In the Rajiv Gandhi case, too, Indian investigators only managed to lay their
hands on some Indian Tamil dupes of the main conspirators. The chief villains –
Prabhakaran and his intelligence chief, Pottu Aman – were in Sri Lanka, the main
culprit dead while her support team led by ‘one-eye Jack’ Sivarasan and his team
committed  suicide when they were surrounded by the police.

So Nalini, Murugan, G. Perarivalan and Chinna Shanthan were sentenced to


death. Nalini’s sentence was commuted to life imprisonment in 2000, and earlier
this year, the sentences of the other three were also commuted by the Supreme
Court. The commutation had more to do with the political pressure brought by
various political players in Tamil Nadu, rather than some change of heart of the
system.

Politics is playing a role in the death sentence awarded to Balwant Singh Rajaona,
convicted for the assassination of Punjab Chief Minister Beant Singh. His
execution was scheduled for March 2012, but has been stayed by the Home
Ministry following appeals by the SGPC and various Sikh notables of Punjab.

To reiterate, Yakub is not innocent, but neither does he deserve the death
sentence,  given the background cited above. The charges against him are not of
participating in the military training that was given to several of the conspirators
by the Pakistanis, or of landing the RDX and placing the explosives. He was
charged with financing the blasts, though his co-accused Mulchand Shah got just
five years for the same charge.

Indeed, his co-accused in the three charges he faced have all got lesser sentences
for the same offence.
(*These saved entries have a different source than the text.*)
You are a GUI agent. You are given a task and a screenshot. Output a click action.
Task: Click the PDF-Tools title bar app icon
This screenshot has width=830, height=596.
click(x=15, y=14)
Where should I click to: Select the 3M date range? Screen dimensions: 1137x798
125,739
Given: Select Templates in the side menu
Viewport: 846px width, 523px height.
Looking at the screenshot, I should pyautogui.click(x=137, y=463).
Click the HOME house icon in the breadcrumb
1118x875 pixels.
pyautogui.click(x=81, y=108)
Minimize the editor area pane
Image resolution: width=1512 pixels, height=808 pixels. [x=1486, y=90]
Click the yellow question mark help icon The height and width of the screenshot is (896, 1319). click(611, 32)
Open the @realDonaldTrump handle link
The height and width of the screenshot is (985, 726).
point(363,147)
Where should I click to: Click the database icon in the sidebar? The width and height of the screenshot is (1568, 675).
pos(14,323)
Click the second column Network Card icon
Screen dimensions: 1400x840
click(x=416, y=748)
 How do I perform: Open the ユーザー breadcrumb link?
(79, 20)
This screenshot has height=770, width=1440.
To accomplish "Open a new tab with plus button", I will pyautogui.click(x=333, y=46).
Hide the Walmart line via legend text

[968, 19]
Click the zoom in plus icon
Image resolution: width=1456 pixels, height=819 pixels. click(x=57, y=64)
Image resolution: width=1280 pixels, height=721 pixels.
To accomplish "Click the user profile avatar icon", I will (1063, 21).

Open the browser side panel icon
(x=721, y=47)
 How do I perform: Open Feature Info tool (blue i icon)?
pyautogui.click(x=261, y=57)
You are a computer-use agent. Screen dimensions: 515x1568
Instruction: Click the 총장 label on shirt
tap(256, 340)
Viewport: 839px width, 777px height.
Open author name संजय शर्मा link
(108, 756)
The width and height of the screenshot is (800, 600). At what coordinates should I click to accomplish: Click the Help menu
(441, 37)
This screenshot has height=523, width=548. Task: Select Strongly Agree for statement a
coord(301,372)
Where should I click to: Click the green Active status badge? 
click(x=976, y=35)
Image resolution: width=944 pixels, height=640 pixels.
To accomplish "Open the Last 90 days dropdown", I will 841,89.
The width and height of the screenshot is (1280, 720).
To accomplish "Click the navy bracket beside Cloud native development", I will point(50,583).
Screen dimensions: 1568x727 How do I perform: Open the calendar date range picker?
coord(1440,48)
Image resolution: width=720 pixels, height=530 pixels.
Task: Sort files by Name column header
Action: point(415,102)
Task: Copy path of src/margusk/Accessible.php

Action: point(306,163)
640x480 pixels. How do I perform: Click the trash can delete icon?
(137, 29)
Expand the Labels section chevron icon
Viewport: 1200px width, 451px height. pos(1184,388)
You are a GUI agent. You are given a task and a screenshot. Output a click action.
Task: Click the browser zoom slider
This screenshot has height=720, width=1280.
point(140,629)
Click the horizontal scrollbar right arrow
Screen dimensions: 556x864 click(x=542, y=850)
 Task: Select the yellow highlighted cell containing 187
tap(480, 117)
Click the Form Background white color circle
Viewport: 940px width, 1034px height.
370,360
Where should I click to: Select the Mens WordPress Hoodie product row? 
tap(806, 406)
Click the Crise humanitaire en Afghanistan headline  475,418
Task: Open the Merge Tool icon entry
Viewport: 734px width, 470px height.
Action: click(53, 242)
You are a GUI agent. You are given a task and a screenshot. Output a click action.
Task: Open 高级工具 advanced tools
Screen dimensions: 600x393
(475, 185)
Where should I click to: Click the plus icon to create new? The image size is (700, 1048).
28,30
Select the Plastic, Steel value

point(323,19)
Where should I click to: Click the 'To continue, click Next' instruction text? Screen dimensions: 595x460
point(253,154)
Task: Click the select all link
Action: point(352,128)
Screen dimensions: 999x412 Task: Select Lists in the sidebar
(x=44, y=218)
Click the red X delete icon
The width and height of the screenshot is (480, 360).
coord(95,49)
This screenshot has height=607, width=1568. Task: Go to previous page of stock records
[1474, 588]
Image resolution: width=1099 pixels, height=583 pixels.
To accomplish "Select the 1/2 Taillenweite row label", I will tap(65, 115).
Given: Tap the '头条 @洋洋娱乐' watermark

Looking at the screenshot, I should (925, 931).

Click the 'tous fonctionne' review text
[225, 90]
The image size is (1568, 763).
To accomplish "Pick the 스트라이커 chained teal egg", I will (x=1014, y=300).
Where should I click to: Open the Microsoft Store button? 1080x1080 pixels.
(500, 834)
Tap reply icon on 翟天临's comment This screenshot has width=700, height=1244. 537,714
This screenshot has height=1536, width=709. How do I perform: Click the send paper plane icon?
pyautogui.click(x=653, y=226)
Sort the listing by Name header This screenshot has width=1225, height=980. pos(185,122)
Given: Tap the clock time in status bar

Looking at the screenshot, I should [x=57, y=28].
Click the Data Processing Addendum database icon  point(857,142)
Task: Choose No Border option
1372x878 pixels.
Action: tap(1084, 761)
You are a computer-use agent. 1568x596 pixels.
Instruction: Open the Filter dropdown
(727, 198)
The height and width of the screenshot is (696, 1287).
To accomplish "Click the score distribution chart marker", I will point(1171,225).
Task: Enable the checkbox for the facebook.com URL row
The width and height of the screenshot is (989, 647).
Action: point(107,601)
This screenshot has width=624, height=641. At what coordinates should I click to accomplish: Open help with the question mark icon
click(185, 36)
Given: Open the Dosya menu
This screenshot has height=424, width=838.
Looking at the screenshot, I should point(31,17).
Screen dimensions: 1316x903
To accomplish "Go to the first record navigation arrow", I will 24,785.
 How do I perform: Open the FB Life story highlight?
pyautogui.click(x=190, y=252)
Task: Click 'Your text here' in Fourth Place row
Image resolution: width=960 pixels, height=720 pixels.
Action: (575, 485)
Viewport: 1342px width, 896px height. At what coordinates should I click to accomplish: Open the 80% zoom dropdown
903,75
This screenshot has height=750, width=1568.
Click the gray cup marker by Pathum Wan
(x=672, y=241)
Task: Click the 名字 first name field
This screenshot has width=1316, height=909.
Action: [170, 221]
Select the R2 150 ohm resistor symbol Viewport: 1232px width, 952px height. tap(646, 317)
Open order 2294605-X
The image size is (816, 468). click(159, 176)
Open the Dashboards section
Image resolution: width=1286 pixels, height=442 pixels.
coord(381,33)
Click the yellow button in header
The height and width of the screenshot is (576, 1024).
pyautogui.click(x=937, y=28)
Don’t forget, of course, that the conviction took place under
TADA, a law which has since been discredited and repealed.

In Yakub’s case, the balance has shifted too much towards retribution and is
disproportionate to his crimes.It is for the Indian judicial system to reflect
on whether the death sentence has become a whimsical lottery, tilted a bit against
the Muslim community.
Heinous criminals get away with barbaric crimes, terrorists who are politically
convenient are given the benefit of doubt, but to make up for it, peripheral
players in Islamist terrorist conspiracies feel the full might of the law.